Each step is conditional: resources are only re-fetched or regenerated when changes are detected.

Repository structure

prim_api/           # Python SDK (IdFMPrimAPI, dataset sync, background updater)
samples/            # Runnable usage examples (update when adding endpoints/data)
manifests/          # YAML manifests (apis.yml, datasets.yml, urls_of_interest.yml)
specs/              # Downloaded OpenAPI/Swagger specs (committed)
generated/clients/  # Generated Python clients (committed)
data/schema/        # JSON Schemas for datasets (committed)
data/raw/           # Dataset exports in JSONL (gitignored)
data/reports/       # Validation reports (gitignored)
tools/              # CLI scripts
docs/site/          # Generated API docs (gitignored)
.github/workflows/  # CI and nightly sync workflows

What's committed vs gitignored

Committed:

  • Manifests (manifests/*.yml)
  • Tools (tools/*.py)
  • Tests (tests/)
  • CI workflows (.github/workflows/)
  • Project config (pyproject.toml, .gitignore)
  • OpenAPI specs + metadata (specs/) — updated by nightly sync
  • Generated Python clients (generated/clients/) — regenerated when specs change
  • Dataset schemas (data/schema/) — kept in sync with portal metadata

Gitignored (downloaded on demand by devs):

  • data/raw/ — dataset exports (JSONL, can be large)
  • data/reports/ — validation reports

Setup

Requirements

  • Python 3.12+
  • uv (recommended) or pip
  • Docker (for client generation)

Install

uv sync

Python SDK

The prim_api package provides a high-level Python interface to PRIM APIs and datasets.

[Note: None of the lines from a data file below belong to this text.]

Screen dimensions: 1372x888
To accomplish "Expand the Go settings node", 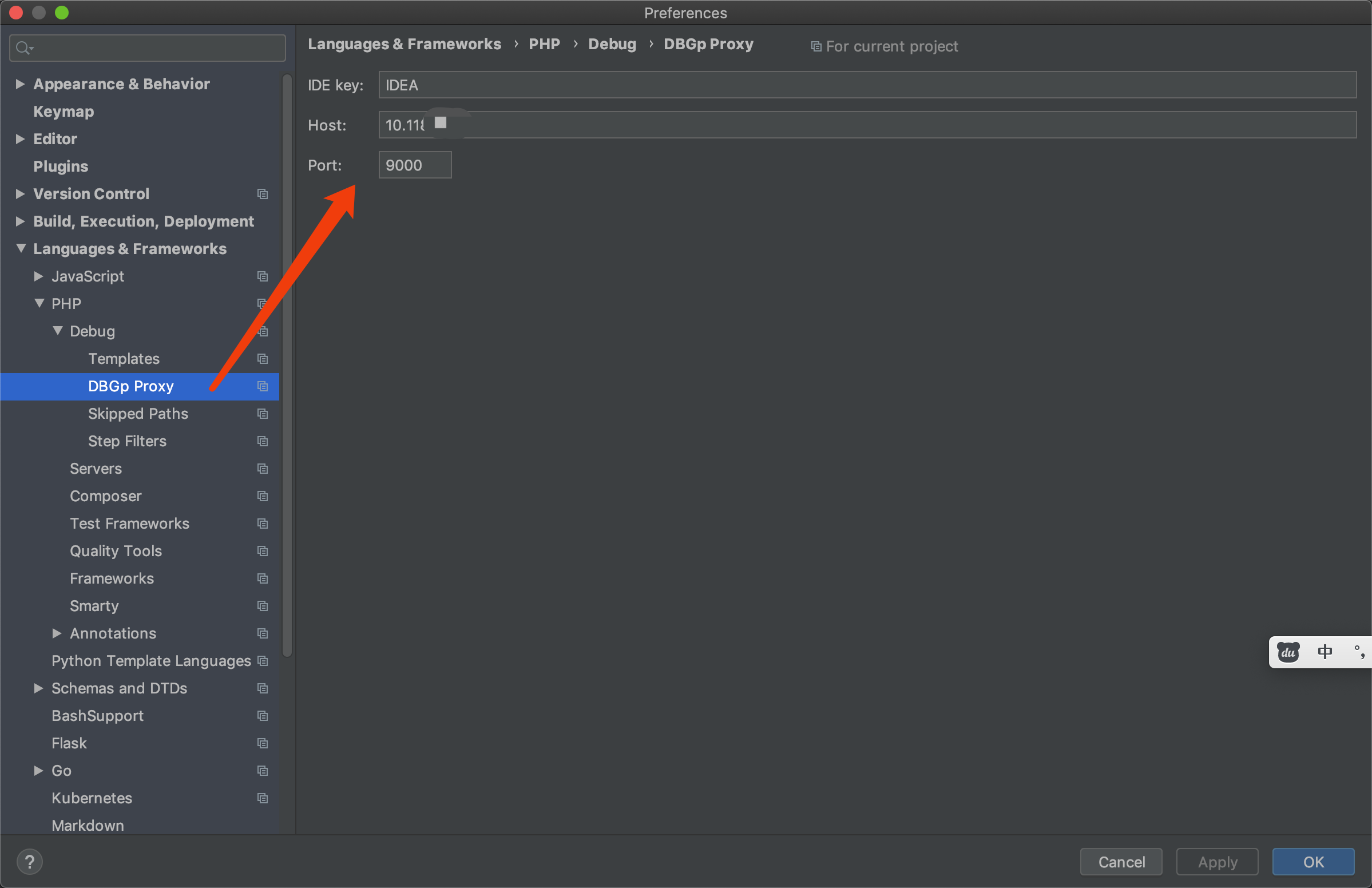I will [39, 770].
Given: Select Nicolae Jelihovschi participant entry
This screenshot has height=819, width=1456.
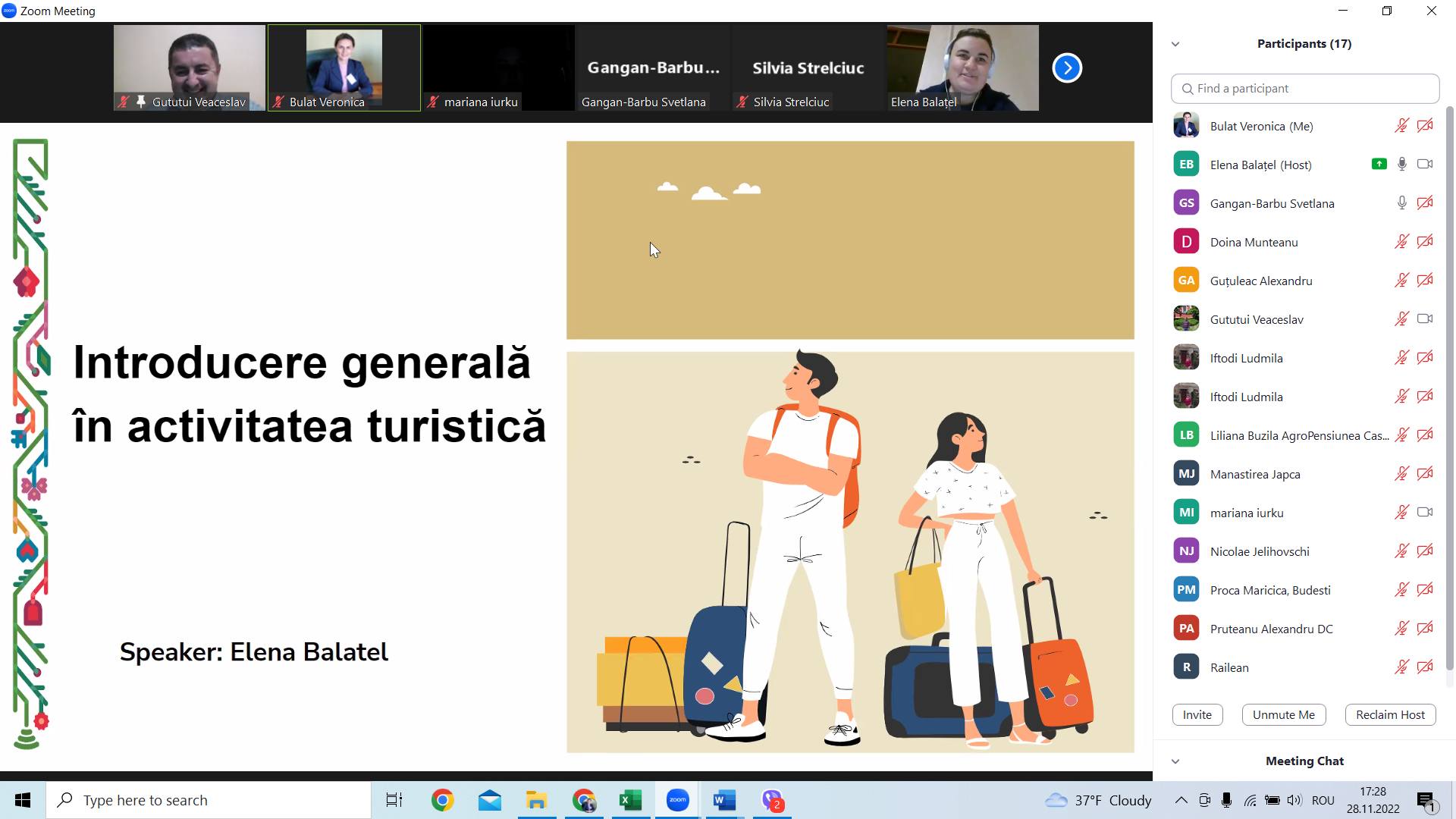Looking at the screenshot, I should 1260,551.
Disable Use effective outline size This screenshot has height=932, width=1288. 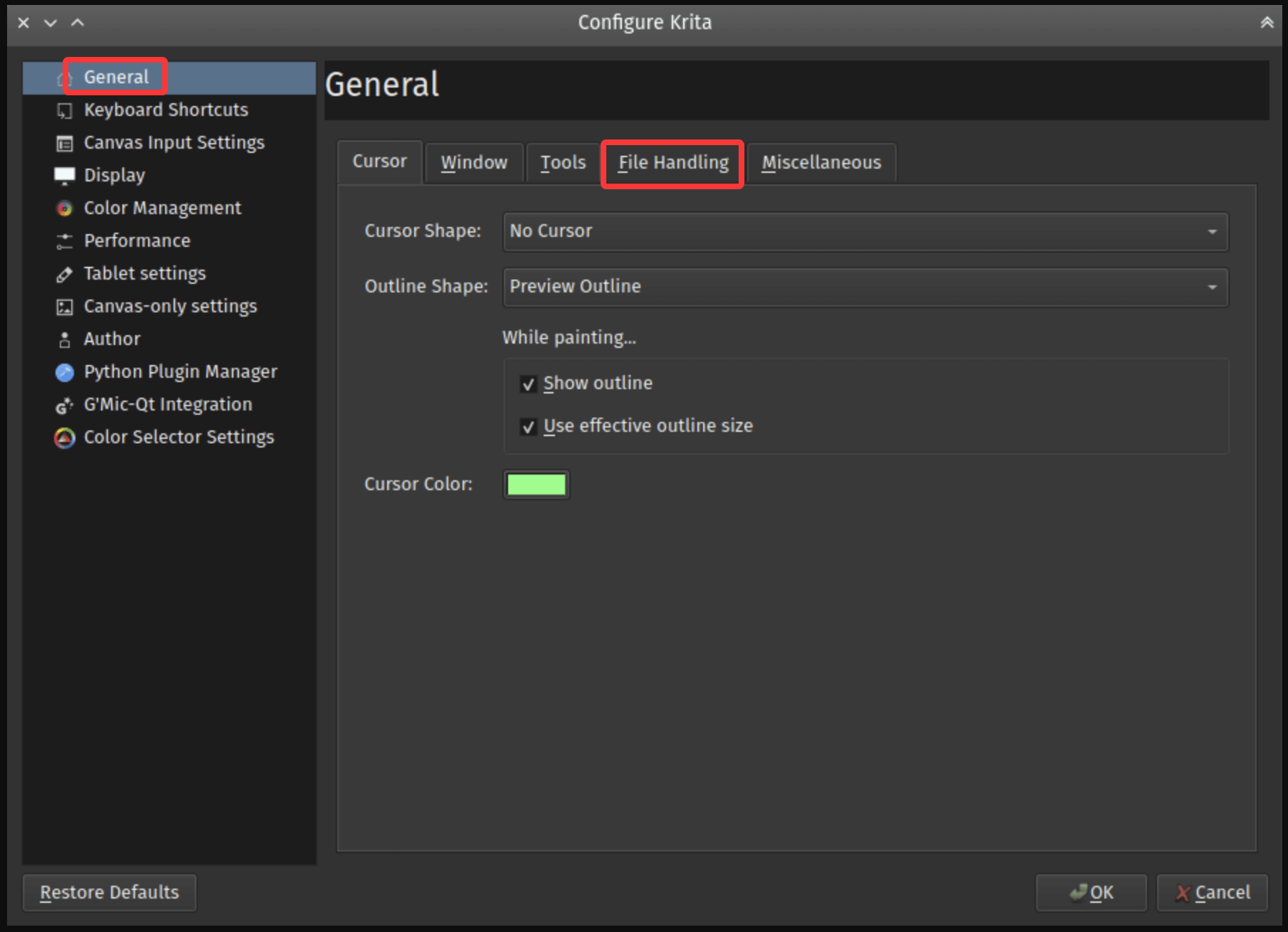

from prim_api import IdFMPrimAPI

api = IdFMPrimAPI(api_key="your-prim-key")

# Query real-time next passages at a stop
passages = api.get_passages("IDFM:473921")

# Filter by line
passages = api.get_passages("IDFM:473921", line_id="IDFM:C01742")

# Access downloaded datasets
zones = api.get_zones_darrets()
lignes = api.get_referentiel_lignes()

# Cleanup (stops background dataset updater)
api.stop()

Constructor options

IdFMPrimAPI(
    api_key="...",          # Required. PRIM API key.
    auto_sync=True,         # Download missing datasets on init.
    sync_interval=3600,     # Background refresh interval in seconds.
)

Available methods

Method Description
get_passages(stop_id, *, line_id=None) Real-time next passages at a stop/area
get_zones_darrets() Load zones-d-arrets dataset as list of dicts
get_referentiel_lignes() Load referentiel-des-lignes dataset as list of dicts
get_arrets_lignes() Load arrets-lignes (stop-line associations) as list of dicts
ensure_datasets() Download datasets if missing or stale
refresh_datasets() Force re-check all datasets
stop() Stop the background updater thread

Reference types

The prim_api.refs module provides helpers to convert between IDFM and STIF identifier formats:

Helper Description
parse_stop_ref(idfm_id) Auto-detect StopPointRef or StopAreaRef from an IDFM ID
parse_line_ref(idfm_id) Parse an IDFM line ID into a LineRef
StopPointRef / StopAreaRef / LineRef Dataclasses with .to_stif() and .from_idfm()
from prim_api.refs import parse_stop_ref, parse_line_ref

stop = parse_stop_ref("IDFM:473921")
print(stop.to_stif())  # "STIF:StopPoint:Q:473921:"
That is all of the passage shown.